§ **What the exercise asks**: Within the material below, filter for lines that hold the word "field".

[[ The records, beginning ]]

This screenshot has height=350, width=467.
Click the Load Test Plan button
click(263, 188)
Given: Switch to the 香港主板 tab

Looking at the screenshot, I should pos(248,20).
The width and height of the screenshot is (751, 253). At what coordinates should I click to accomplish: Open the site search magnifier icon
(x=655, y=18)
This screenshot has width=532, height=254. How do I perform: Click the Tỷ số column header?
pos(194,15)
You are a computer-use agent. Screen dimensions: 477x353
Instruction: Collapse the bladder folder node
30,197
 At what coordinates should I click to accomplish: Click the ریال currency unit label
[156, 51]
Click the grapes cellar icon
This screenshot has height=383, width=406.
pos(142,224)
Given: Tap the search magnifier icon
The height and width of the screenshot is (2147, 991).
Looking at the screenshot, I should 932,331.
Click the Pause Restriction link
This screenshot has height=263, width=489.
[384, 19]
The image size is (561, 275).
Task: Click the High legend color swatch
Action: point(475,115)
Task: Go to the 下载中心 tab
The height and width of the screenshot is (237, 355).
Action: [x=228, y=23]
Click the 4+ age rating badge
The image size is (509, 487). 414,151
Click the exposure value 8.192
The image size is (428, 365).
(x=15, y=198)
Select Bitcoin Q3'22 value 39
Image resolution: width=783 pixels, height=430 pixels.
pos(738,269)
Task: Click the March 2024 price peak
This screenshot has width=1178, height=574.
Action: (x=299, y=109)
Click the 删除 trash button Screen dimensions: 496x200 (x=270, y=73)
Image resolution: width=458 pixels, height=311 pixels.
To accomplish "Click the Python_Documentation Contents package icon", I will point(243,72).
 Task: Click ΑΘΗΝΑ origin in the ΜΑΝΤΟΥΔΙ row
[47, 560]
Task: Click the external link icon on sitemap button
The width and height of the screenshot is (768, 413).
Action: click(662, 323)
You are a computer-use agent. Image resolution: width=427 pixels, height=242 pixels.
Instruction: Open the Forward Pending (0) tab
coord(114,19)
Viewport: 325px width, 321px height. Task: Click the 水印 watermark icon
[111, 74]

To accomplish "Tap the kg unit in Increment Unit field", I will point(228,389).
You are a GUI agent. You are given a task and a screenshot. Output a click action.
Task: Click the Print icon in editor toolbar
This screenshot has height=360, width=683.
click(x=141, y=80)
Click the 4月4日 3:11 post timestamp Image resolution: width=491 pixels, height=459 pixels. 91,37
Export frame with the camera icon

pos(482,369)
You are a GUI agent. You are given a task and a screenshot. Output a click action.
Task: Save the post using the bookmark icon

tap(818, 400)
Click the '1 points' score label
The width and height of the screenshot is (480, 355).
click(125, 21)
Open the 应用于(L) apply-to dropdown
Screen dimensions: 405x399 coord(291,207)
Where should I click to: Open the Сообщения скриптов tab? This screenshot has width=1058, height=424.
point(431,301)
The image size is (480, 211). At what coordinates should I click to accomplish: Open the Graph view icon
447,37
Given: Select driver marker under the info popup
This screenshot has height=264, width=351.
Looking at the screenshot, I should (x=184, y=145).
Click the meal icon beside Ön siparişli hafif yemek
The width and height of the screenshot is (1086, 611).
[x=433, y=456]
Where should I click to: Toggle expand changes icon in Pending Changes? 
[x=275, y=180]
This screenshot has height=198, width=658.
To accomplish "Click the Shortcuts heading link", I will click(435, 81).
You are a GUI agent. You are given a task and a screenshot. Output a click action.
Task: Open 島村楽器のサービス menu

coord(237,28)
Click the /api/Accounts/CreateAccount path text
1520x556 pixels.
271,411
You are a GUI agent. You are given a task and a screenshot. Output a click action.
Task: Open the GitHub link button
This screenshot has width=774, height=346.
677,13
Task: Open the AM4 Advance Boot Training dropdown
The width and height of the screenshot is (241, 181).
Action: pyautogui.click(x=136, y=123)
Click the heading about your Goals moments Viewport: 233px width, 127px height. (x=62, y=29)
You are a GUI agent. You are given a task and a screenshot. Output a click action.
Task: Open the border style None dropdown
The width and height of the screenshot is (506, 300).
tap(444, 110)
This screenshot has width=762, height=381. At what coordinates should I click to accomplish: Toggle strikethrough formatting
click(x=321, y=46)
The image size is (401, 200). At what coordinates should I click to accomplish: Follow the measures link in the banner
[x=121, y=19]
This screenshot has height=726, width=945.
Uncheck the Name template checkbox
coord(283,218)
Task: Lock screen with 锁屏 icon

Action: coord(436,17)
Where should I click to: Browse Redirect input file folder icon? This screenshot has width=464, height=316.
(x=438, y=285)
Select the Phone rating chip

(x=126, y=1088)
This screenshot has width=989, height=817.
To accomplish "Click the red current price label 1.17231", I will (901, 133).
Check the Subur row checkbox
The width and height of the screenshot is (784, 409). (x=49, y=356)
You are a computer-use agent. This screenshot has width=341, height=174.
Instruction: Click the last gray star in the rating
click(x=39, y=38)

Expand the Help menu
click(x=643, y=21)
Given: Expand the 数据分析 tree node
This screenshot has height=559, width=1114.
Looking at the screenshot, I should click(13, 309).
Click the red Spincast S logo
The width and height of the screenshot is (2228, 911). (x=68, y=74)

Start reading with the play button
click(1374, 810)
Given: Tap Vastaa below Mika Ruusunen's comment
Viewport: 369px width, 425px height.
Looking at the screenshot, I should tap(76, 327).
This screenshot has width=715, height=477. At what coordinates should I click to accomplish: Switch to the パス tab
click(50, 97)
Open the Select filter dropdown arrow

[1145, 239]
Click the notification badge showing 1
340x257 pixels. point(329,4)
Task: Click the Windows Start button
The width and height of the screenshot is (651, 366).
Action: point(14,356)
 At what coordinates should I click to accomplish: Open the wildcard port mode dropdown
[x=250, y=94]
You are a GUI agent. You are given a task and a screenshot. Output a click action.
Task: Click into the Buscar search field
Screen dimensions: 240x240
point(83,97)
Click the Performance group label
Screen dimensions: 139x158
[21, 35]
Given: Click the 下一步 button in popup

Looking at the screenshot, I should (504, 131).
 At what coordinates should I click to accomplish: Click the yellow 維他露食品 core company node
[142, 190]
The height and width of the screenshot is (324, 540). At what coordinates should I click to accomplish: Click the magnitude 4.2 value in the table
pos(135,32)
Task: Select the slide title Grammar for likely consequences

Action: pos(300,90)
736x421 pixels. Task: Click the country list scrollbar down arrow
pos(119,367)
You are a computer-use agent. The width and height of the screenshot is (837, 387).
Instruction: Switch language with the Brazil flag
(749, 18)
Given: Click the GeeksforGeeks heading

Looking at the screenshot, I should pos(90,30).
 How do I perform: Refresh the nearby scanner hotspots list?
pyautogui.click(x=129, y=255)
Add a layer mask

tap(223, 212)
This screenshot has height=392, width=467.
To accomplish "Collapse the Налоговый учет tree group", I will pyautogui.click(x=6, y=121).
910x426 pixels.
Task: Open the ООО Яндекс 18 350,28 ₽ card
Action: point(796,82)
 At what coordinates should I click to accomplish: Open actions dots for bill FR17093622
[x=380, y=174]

[[ The records, end ]]

§ **Expected output**:
To accomplish "Tap the kg unit in Increment Unit field", I will point(228,389).
Task: Click into the Buscar search field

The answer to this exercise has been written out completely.